_What you should do:_ Retrieve each line that contains the word "column" from the entries below.

----

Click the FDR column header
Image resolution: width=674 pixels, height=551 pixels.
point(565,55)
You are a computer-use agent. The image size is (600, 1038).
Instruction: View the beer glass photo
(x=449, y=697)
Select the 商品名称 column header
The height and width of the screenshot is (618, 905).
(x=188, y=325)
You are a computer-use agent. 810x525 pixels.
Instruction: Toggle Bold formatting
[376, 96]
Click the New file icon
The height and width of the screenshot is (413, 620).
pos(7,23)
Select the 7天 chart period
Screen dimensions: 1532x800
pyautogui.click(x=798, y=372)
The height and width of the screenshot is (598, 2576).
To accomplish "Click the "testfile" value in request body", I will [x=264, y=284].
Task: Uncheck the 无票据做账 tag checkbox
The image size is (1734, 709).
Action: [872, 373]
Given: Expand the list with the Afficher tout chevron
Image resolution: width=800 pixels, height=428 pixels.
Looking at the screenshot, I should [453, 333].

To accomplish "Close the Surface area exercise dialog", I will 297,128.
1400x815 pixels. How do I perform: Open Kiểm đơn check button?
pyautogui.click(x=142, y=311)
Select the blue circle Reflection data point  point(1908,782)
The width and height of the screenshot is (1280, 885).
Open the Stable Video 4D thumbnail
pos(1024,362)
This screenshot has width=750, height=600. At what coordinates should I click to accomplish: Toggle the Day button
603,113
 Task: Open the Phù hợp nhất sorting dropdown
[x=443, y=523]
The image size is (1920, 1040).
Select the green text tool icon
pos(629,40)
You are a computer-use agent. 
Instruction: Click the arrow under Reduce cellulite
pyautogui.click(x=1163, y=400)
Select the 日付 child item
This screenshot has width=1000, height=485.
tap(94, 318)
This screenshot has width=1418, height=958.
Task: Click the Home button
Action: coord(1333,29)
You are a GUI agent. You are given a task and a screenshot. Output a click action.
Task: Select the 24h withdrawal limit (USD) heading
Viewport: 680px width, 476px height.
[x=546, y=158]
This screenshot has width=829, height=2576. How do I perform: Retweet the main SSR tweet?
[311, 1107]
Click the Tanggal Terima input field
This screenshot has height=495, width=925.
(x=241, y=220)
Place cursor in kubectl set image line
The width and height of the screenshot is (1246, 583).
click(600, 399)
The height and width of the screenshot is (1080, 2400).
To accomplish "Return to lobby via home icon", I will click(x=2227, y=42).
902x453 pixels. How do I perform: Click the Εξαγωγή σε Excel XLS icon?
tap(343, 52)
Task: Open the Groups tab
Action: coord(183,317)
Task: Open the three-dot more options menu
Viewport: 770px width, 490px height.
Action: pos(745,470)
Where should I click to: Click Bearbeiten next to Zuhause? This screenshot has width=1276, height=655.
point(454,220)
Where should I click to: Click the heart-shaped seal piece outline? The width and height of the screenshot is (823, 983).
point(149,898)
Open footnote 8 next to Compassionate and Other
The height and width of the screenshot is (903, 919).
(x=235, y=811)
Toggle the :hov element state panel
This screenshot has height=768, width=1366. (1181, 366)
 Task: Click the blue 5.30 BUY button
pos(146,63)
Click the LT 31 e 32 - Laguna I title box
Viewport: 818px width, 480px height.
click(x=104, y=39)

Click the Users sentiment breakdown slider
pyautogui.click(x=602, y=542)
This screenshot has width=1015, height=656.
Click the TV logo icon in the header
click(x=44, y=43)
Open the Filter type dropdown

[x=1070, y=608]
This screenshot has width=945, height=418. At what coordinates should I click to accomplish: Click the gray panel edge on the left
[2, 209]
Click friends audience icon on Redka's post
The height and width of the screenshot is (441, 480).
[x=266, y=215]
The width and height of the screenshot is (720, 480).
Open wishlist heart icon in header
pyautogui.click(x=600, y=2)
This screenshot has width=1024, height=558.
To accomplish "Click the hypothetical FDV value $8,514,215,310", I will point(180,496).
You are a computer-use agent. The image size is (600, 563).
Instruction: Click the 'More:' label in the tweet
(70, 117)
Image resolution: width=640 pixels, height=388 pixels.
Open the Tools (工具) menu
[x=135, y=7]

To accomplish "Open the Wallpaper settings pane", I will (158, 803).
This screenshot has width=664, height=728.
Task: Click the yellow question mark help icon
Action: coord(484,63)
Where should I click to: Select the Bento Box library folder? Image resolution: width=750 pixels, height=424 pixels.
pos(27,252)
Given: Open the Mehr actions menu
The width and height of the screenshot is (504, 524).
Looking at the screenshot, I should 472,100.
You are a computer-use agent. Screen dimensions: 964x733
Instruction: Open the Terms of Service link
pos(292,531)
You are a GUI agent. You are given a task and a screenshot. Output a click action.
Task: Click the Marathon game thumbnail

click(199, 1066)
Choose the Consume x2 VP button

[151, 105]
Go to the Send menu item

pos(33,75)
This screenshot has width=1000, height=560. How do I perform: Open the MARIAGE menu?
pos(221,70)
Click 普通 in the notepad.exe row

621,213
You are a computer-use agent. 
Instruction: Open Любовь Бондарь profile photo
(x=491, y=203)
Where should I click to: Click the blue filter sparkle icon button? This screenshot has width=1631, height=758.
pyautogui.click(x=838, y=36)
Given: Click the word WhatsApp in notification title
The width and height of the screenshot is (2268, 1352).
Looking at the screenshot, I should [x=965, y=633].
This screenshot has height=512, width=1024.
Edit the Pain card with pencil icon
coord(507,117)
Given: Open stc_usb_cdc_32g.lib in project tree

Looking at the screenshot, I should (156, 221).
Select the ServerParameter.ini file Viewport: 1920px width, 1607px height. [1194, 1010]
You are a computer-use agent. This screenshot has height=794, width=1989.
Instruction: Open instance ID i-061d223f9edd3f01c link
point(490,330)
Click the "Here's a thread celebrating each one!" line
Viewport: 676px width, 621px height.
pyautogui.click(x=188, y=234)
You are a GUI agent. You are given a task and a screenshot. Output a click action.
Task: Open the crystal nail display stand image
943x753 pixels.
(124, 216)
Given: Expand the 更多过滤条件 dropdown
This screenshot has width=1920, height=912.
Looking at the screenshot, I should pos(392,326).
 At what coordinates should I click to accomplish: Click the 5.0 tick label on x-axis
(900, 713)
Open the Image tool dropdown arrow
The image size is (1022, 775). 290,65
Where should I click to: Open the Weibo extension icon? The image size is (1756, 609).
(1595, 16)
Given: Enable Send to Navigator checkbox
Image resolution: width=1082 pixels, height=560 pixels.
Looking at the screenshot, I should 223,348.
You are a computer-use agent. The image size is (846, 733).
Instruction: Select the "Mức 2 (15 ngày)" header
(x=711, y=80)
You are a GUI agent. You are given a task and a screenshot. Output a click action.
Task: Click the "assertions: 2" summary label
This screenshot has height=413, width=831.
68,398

----

_Written solution:_
Click the FDR column header
Select the 商品名称 column header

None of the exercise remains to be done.